What are the negative effects of implementing a furlough?


Issue:

Your company is considering implementing a furlough as an alternative to a layoff. You believe this would help reduce labor costs while retaining experienced workers, but are there any negative consequences that you should be aware of?

Answer:    

A furlough is either a voluntary or involuntary unpaid leave of absence from employment. While not all furlough programs are the same, Dr. John Sullivan, a professor of management at San Francisco State University, warns that you may run into some problems.
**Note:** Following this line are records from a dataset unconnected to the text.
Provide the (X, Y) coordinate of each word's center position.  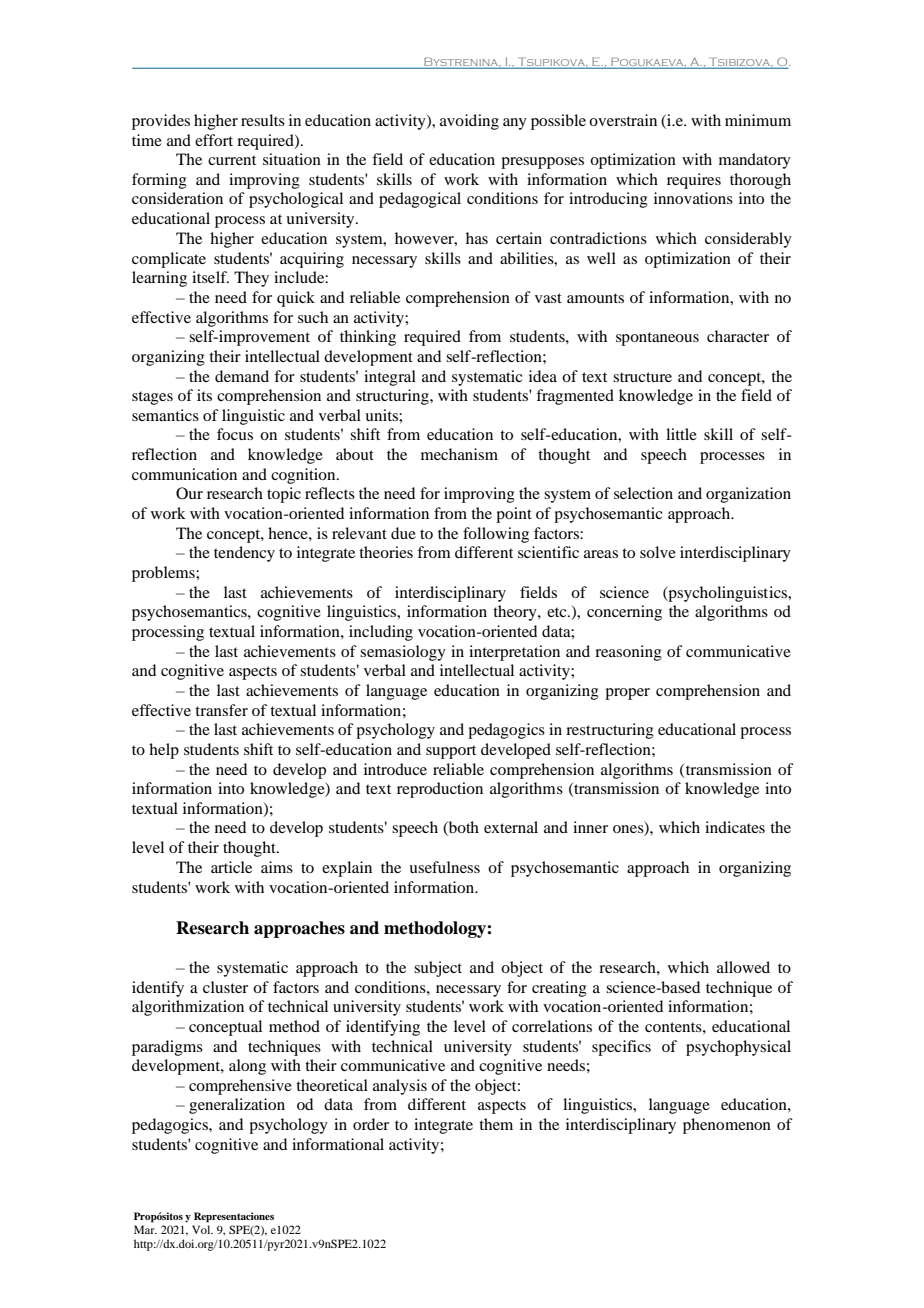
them (496, 1124)
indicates (735, 827)
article (231, 867)
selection (643, 493)
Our (189, 493)
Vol (202, 1229)
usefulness (444, 867)
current (232, 160)
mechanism (459, 454)
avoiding (469, 122)
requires (694, 181)
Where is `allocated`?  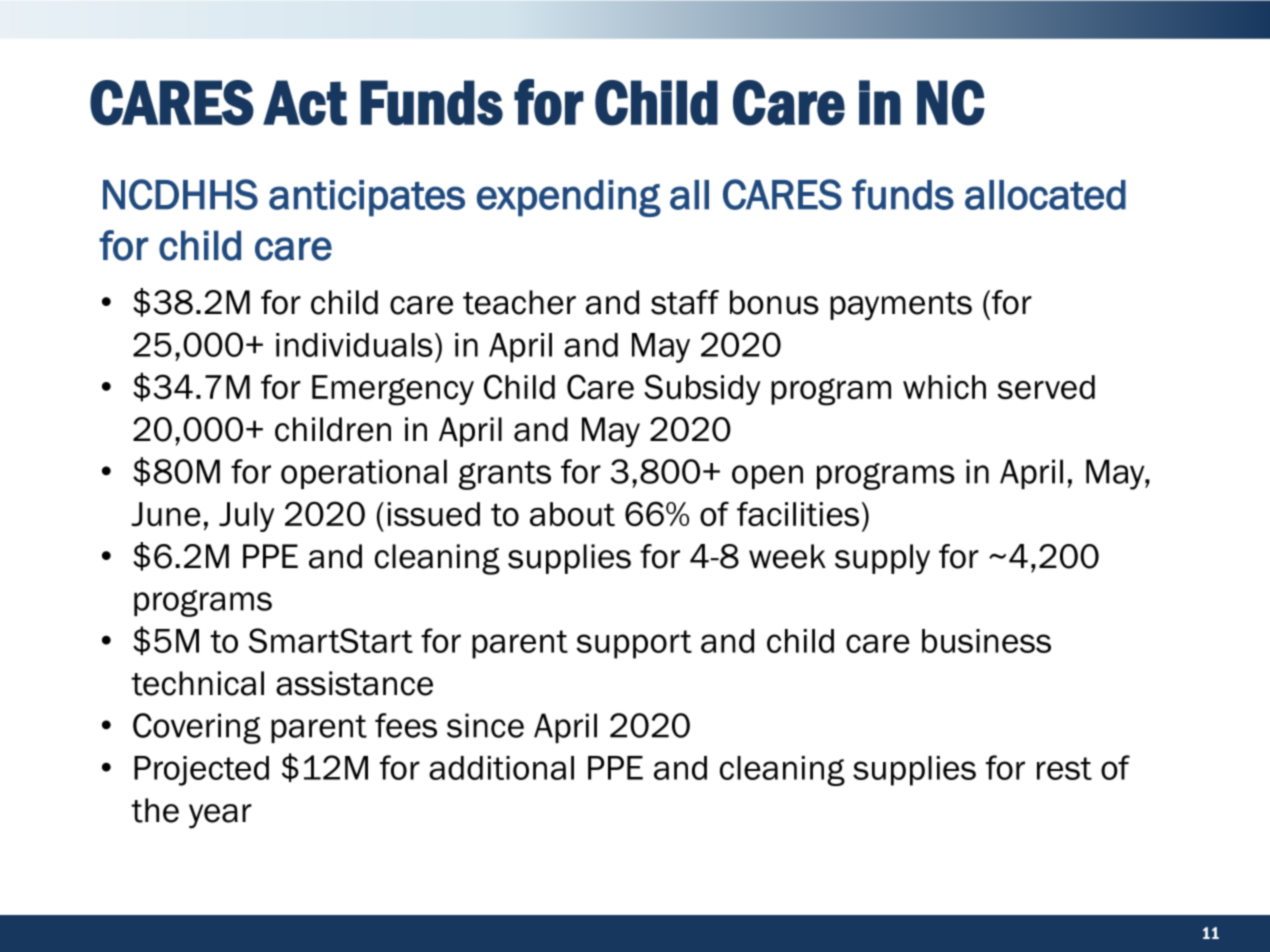 allocated is located at coordinates (1045, 195).
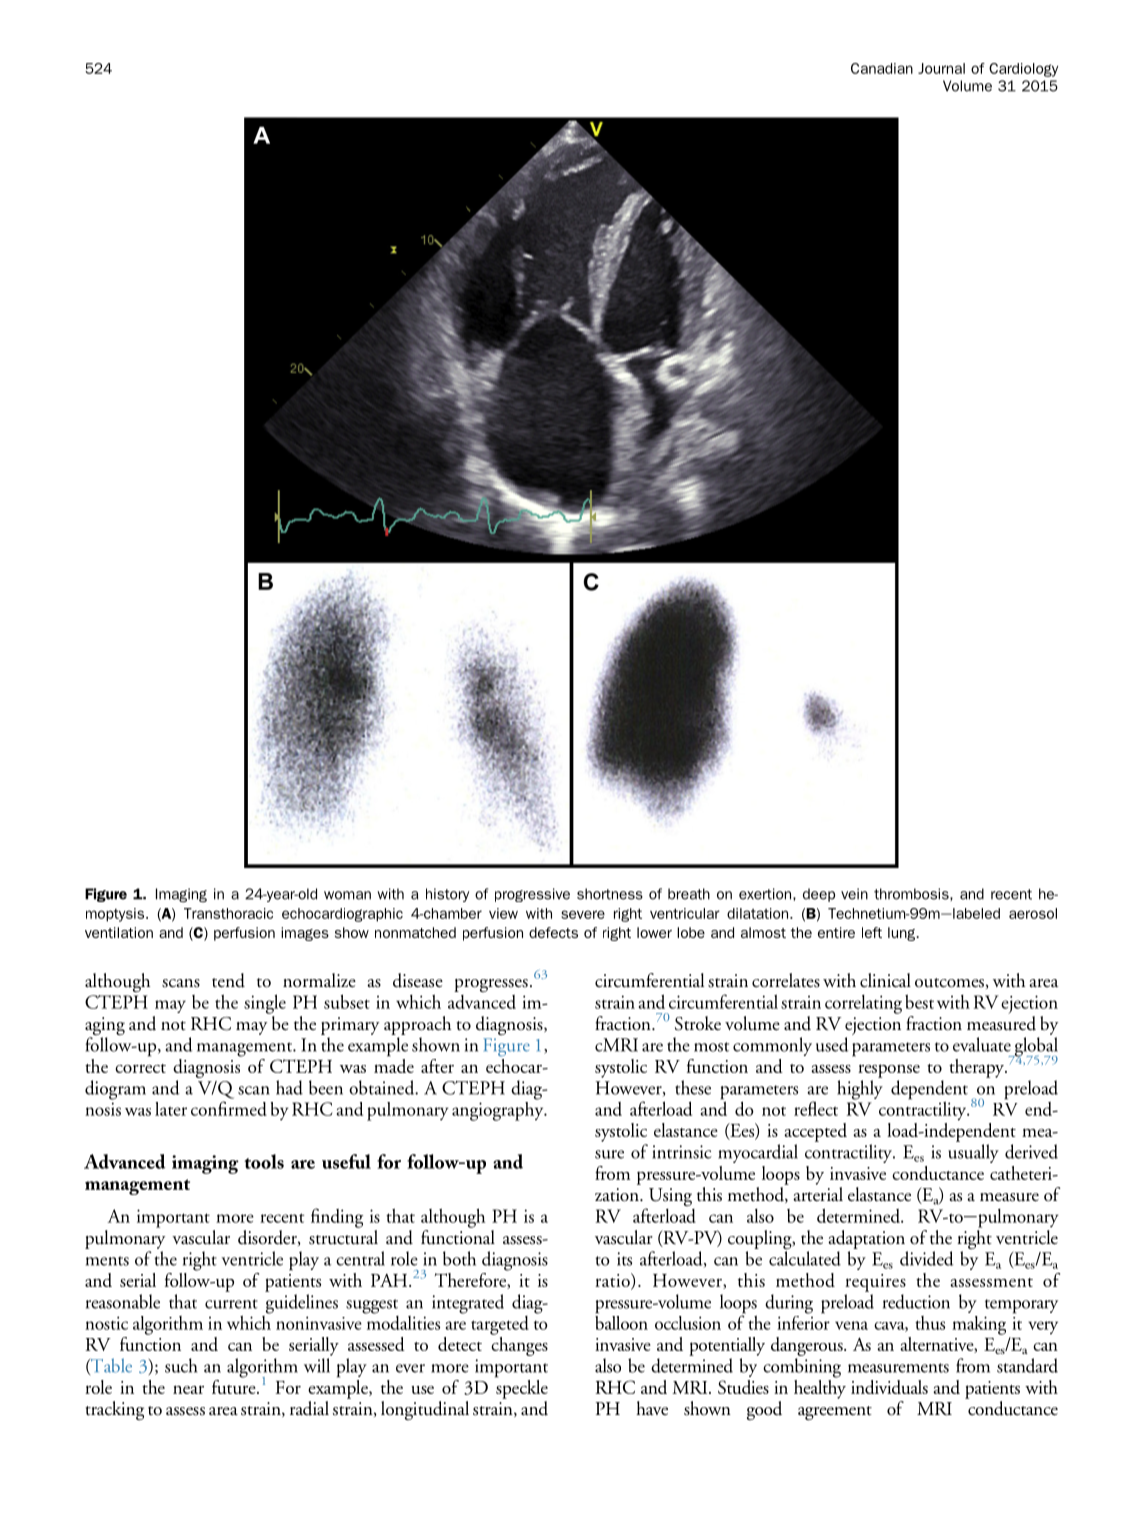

Here are some issues to watch for:

  1. Although they are designed to save money, most furloughs save a lot less money than actual layoffs would because, during furloughs, employees receive either a reduced wage or no wage, but their employee benefits, equipment costs, office costs, etc., continue.
  2. The workload doesn’t decrease; rather, employees have to do the same amount of work in less time.
  3. Both the talk of furloughs and their actual execution is always a major distraction to employees.
  4. Reduced staffing levels anger customers and can hurt your brand image.
  5. If your organization requires continuous innovation in order to compete in a fast-moving environment, the disruption and uncertainty that a furlough may bring can be distracting.
  6. The uncertainty of this short-term solution is likely to cause most of your employees to go into “job search mode.” Some of this may be on company time, further decreasing productivity.
  7. Your recruiting efforts may be challenged because most furloughs are publicized, which could cause potential candidates to think twice about joining the organization.
  8. Furloughs can be challenged or stalled by lawsuits from unions and others that feel that they were “legally promised” a certain amount of pay per year.